Kenya makes strides towards enhancement of tax transparency

The increased cross-border transactions due to globalization come with the risk of the authorities in the respective jurisdictions missing out on the taxes that may accrue to them through tax evasion and aggressive tax planning. One of the widely embraced measures to curb the problem is the exchange of financial information as guided by the Organization for Economic Co-operation and Development (OECD) common reporting standards (CRS). While there are various forms of exchange of information, namely, exchange upon request, spontaneous exchange and automatic exchange, the latter stood out as the expected new standard from around the year 2012. On 15 July 2014 the OECD council approved CRS based on automatic exchange. The CRS outlined the reporting requirements for automatic exchange of information and guidelines on the due diligence procedures in relation to reportable accounts.
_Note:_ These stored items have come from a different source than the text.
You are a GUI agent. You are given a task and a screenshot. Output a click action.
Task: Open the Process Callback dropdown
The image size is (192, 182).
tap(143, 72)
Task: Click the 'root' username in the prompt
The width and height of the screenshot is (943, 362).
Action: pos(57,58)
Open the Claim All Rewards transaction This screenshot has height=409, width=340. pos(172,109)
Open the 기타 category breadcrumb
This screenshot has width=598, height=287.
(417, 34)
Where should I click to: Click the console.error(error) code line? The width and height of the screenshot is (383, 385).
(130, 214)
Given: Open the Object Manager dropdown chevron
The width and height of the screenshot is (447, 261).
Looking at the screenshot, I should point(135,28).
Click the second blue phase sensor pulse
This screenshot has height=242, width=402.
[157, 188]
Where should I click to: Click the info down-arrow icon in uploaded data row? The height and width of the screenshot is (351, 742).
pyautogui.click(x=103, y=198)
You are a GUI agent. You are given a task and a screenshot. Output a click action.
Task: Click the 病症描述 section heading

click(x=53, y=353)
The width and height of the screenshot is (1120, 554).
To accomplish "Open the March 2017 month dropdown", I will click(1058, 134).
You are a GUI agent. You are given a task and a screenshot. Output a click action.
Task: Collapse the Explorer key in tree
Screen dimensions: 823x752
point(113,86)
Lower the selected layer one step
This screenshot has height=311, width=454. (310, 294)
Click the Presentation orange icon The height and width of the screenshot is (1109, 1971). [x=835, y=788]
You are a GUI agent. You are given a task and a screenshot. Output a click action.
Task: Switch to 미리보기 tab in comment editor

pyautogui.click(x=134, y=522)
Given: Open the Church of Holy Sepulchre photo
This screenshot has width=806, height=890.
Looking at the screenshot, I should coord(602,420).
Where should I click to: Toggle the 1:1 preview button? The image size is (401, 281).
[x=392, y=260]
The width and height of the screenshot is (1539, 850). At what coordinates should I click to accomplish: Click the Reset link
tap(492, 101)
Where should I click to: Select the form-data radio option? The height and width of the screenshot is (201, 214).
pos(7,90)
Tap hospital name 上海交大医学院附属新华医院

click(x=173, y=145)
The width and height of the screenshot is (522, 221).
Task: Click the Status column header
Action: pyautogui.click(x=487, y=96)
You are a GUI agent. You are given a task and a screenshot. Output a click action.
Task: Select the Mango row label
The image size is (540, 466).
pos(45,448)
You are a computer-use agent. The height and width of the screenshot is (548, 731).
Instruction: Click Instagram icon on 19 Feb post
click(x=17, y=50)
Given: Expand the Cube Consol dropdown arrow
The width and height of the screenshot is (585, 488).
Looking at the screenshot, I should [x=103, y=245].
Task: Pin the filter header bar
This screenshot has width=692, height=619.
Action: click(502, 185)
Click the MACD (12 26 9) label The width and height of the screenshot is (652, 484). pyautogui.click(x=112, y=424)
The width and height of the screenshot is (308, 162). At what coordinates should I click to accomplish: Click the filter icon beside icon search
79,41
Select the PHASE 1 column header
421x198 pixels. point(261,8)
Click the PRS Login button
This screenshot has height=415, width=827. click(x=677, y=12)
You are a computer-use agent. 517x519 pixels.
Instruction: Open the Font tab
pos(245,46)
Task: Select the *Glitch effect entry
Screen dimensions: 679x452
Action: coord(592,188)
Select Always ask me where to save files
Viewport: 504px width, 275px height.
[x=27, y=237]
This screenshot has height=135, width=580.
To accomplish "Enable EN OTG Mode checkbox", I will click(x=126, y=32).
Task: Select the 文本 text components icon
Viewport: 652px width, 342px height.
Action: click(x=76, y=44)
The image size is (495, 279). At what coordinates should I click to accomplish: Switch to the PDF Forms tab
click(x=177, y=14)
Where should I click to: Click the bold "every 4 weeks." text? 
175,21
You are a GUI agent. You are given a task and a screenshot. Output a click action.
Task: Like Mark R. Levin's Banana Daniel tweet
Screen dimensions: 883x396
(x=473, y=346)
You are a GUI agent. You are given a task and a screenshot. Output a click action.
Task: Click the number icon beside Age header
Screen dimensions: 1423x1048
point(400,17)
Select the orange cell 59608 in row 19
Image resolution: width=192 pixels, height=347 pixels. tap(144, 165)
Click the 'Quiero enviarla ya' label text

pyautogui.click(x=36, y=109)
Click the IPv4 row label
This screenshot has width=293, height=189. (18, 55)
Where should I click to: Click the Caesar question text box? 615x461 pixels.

Kenya has recently attained key milestones in relation to its efforts to join the global move towards enhancing tax transparency. Through the Finance Act 2021, the Tax Procedures Act 2015 was amended to introduce the CRS regime in Kenya with effect from 1 July 2021. The regime brought into effect the automatic exchange of financial information for tax purposes. Under the provisions, the reporting is to be done by all financial institutions resident in Kenya including branches of non-resident financial institutions operating in Kenya but excluding foreign branches of Kenyan financial institutions. The reporting shall be done by way of filing of returns with the Commissioner Kenya Revenue Authority (KRA). The Cabinet Secretary is yet to publish the regulations envisaged under the CRS provisions. Per the regulations issued by the South African and Nigerian revenue authorities in 2020 and 2019 respectively, some of the information to be reported under their CRS regimes include the name, address , account number, tax identification number and account balance as at a given reporting period. In relation to custodial accounts the gross interest, dividend or any other income generated in respect of the assets held in the account should be reported when paid or credited to or in relation to the account.


Further, the OECD’s update to the list of signatories to the Multilateral Competent Authority Agreement on Automatic Exchange of Financial Account Information ‎(the Agreement) dated 6 July 2021 indicates that Kenya has signed the agreement with an intended first information exchange date of September 2022. The multilateral agreement provides for a standardized and efficient mechanism to facilitate the automatic exchange of information between its signatories at the competent authority level. In the case of Kenya, the competent authority is the KRA. The Agreement is anchored on the Convention on Mutual Administrative Assistance in Tax Matters (the Convention) and outlines the financial information to be exchanged and when, the institutions required to report, the various reportable accounts and taxpayers covered and the due diligence procedures to be followed.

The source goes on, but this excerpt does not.